Post-polypectomy syndrome is similar to perforation but less serious and occurs when there is a transmural burn not resulting in perforation. Post-polypectomy syndrome presents with leukocytosis, fever and abdominal pain in the absence of free air on imaging. This occurs due to deeper penetration of current and necrosis of muscle fibers causing some local peritonitis and inflammatory response. Treatment is usually conservative involving antibiotics, fluids, and bowel rest with very close observation in a hospital setting.

Diathermy

It is essential for the endoscopist to be familiar with the diathermy machine available in their unit and the appropriate settings before attempting polypectomy. Settings vary between machines and units and a detailed discussion of different types of diathermy machines available is beyond the scope of this article. In general, use of blue paddle is for coagulation current and yellow for cutting current. As a general rule, pedunculated polyps have a higher risk of bleeding and coagulation current is preferred whereas sessile and flat polyps have a higher risk of perforation and blended cutting current is preferred. Gentle movement is the key in order to avoid collateral burns and there must not be any vigorous shaking.

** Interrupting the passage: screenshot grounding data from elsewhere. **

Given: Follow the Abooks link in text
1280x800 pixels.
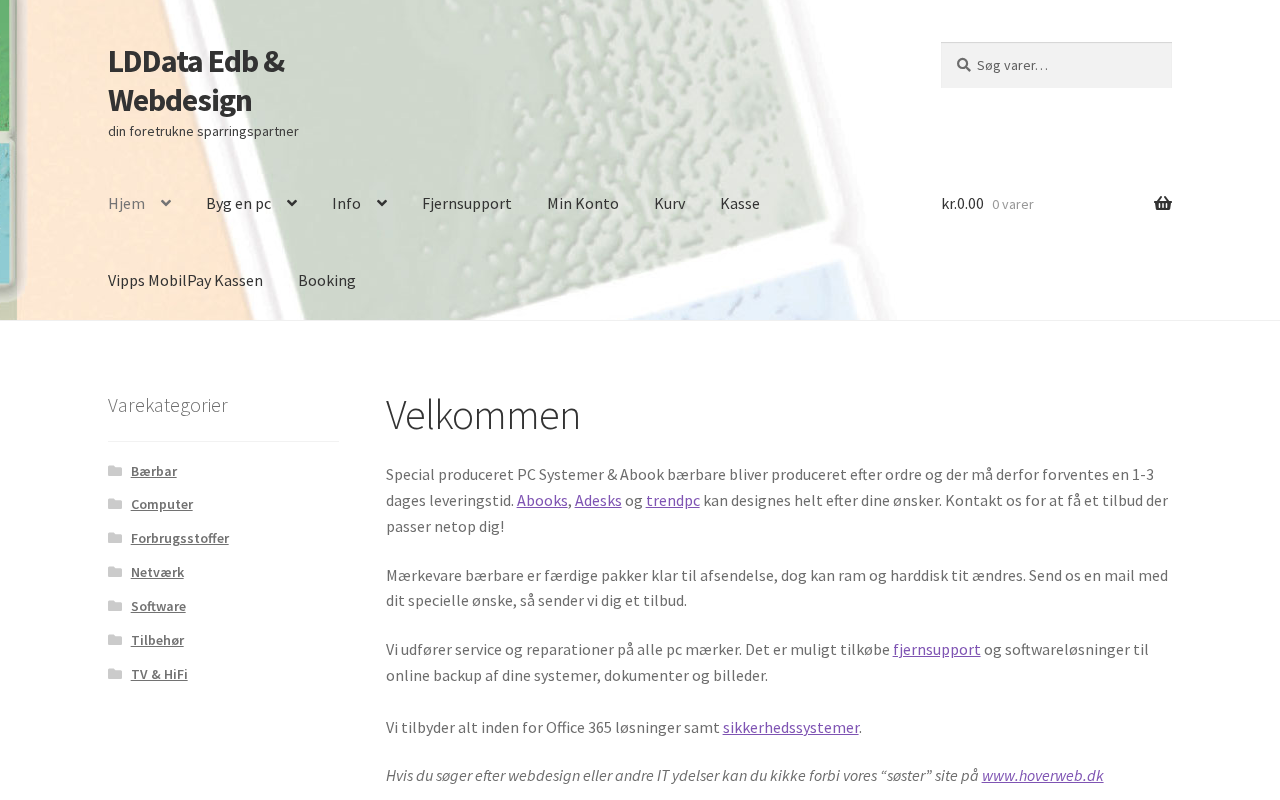Looking at the screenshot, I should tap(542, 500).
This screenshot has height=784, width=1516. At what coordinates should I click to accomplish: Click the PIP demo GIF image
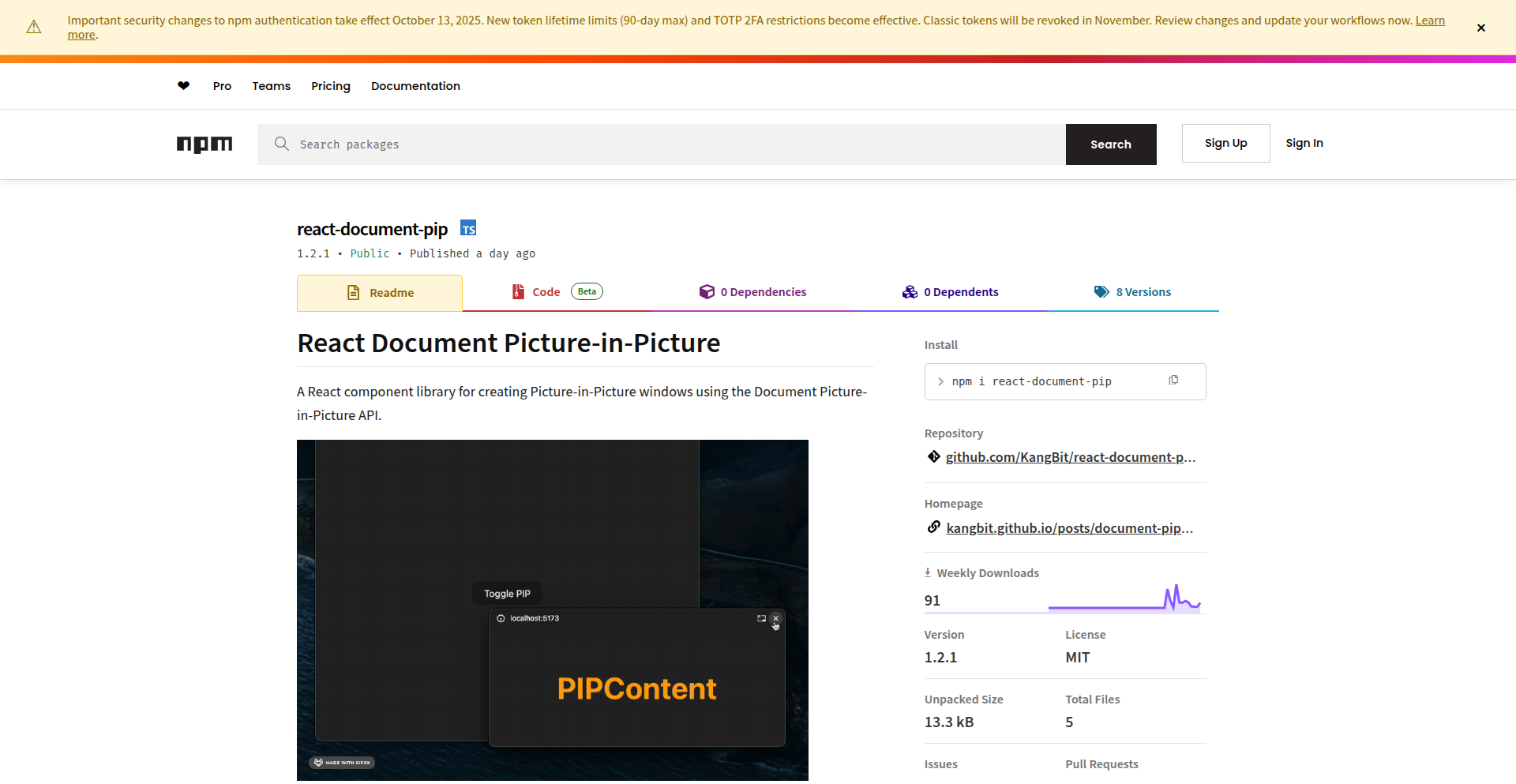click(x=553, y=610)
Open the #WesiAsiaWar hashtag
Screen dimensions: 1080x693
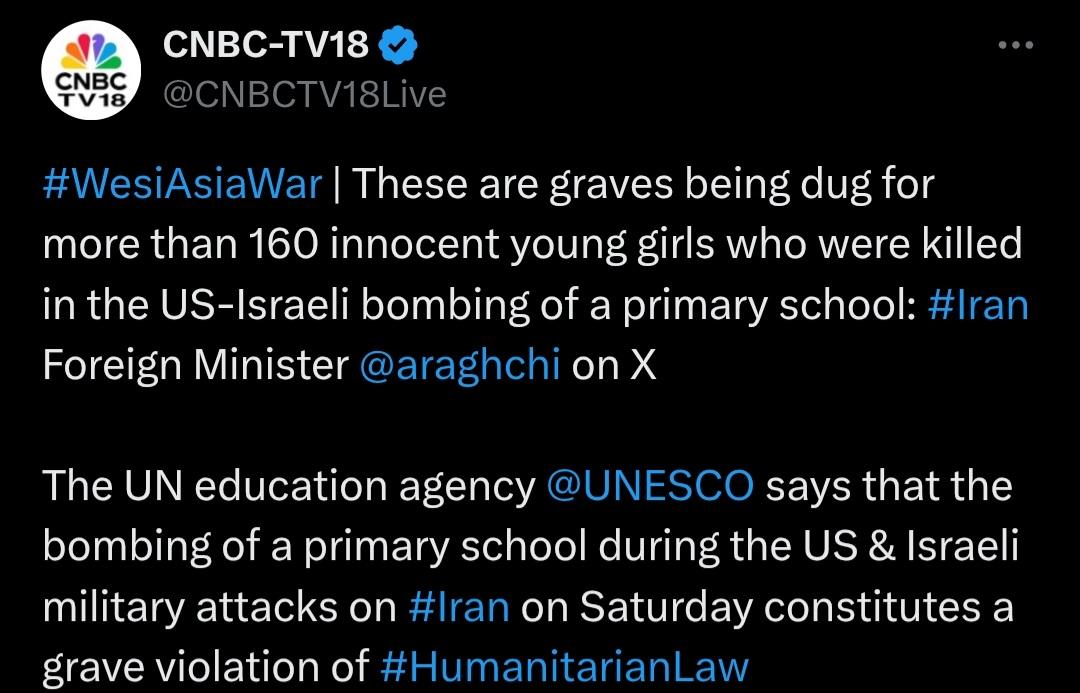click(182, 185)
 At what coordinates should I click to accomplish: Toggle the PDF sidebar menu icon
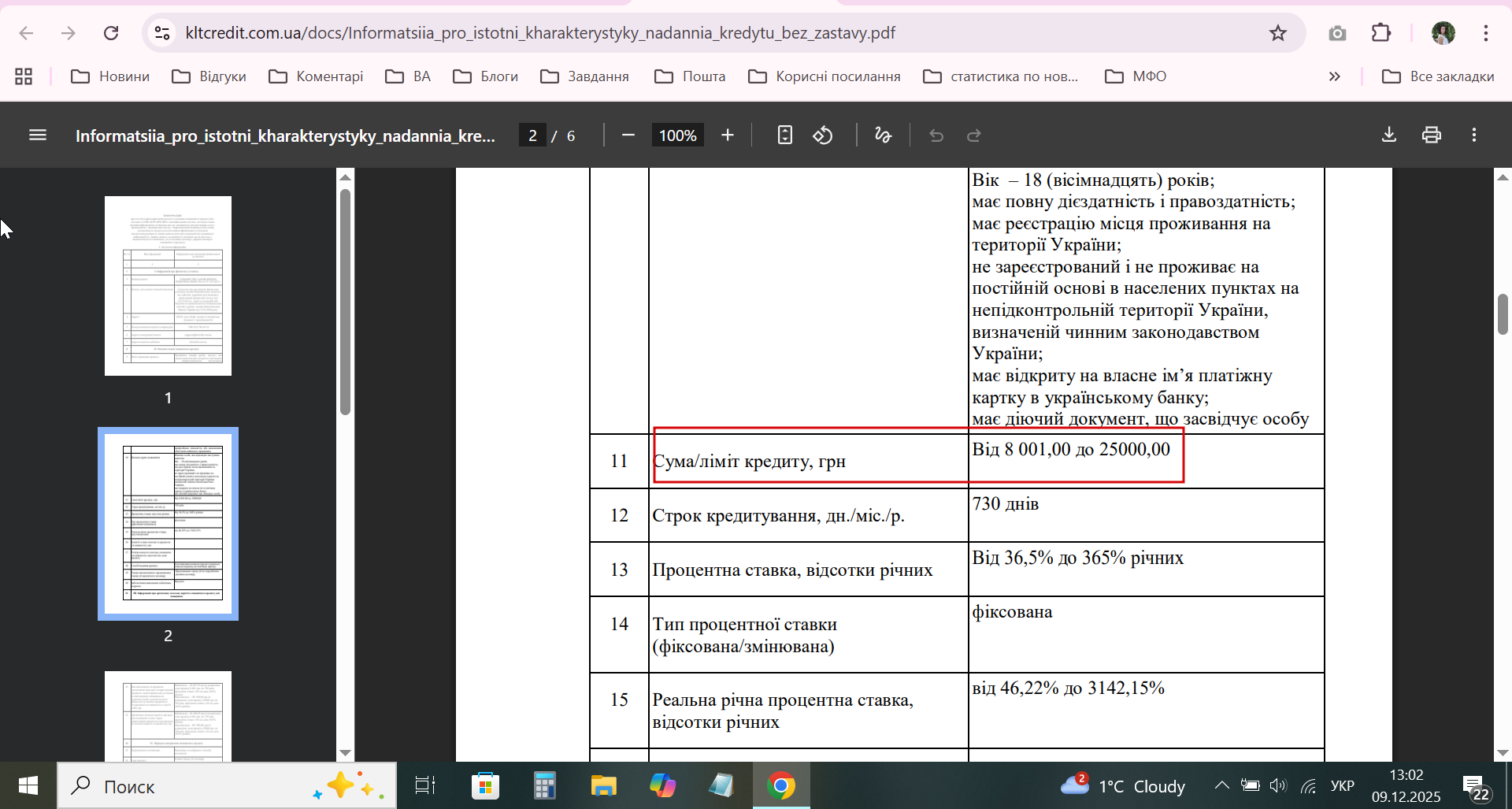coord(37,135)

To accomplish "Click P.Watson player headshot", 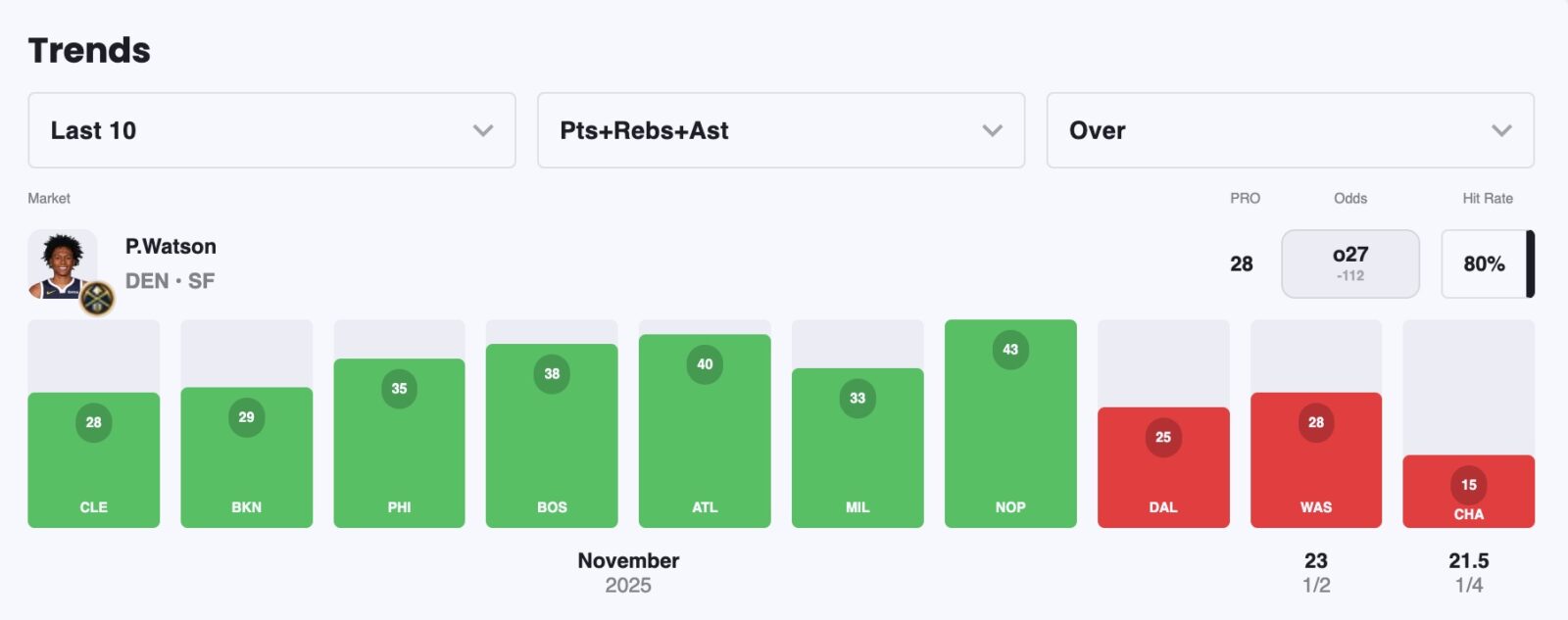I will pos(62,262).
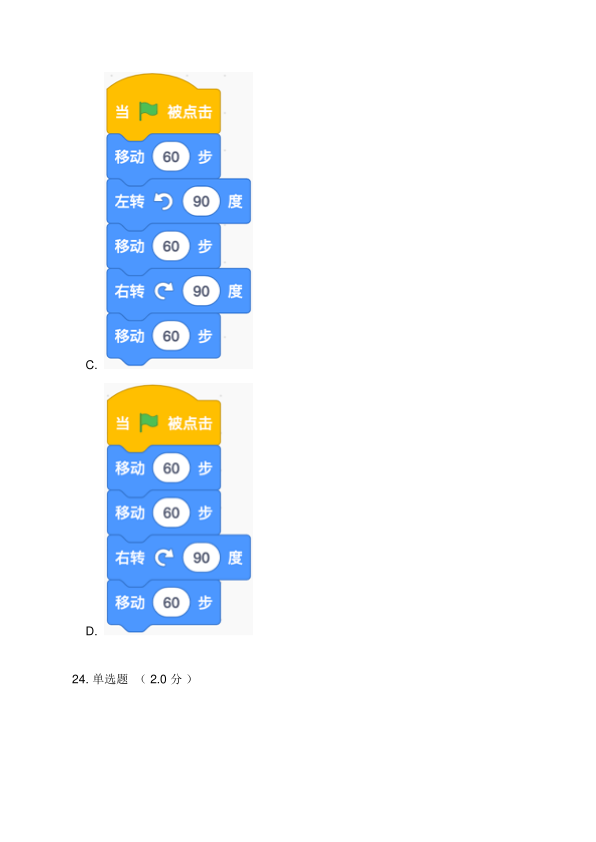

Polypectomy learning curve

Various factors influence the endoscopist’s learning curve. The learning curve should include developing skills, knowledge and attitude. The skills and knowledge come with a lot of training and experience. We believe that it takes around 1,000 colonoscopies to acquire the necessary scope handling skills. Endoscopist should make a stepwise progress in the type of lesion they can deal with. Generally pedunculated polyps and sessile polyps are less challenging than the flat polyps. It is vital to be proficient in hemostatic techniques before taking on the challenging lesions. Scarred polyps are also very challenging and may need ESD in order for the safe and effective removal. Animal models can be a very useful adjunct particularly in ESD training. All endoscopists should be aware of their own limitations and should operate within their own limits and undertake further training before taking on the more challenging lesions.

Conclusion

This review has highlighted the features which make a polyp difficult to resect. We have also discussed some practical tips to help overcome these challenges. We believe that difficulty is relative and each endoscopist should identify features that make polypectomy difficult for them. These difficulties can then be addressed by adequate training. Difficult polyps can be dealt with endoscopic approach if the endoscopist has the experience, expertise and skills. However, it is a team effort and requires expert nurses, pathologist and surgeon to achieve good outcomes.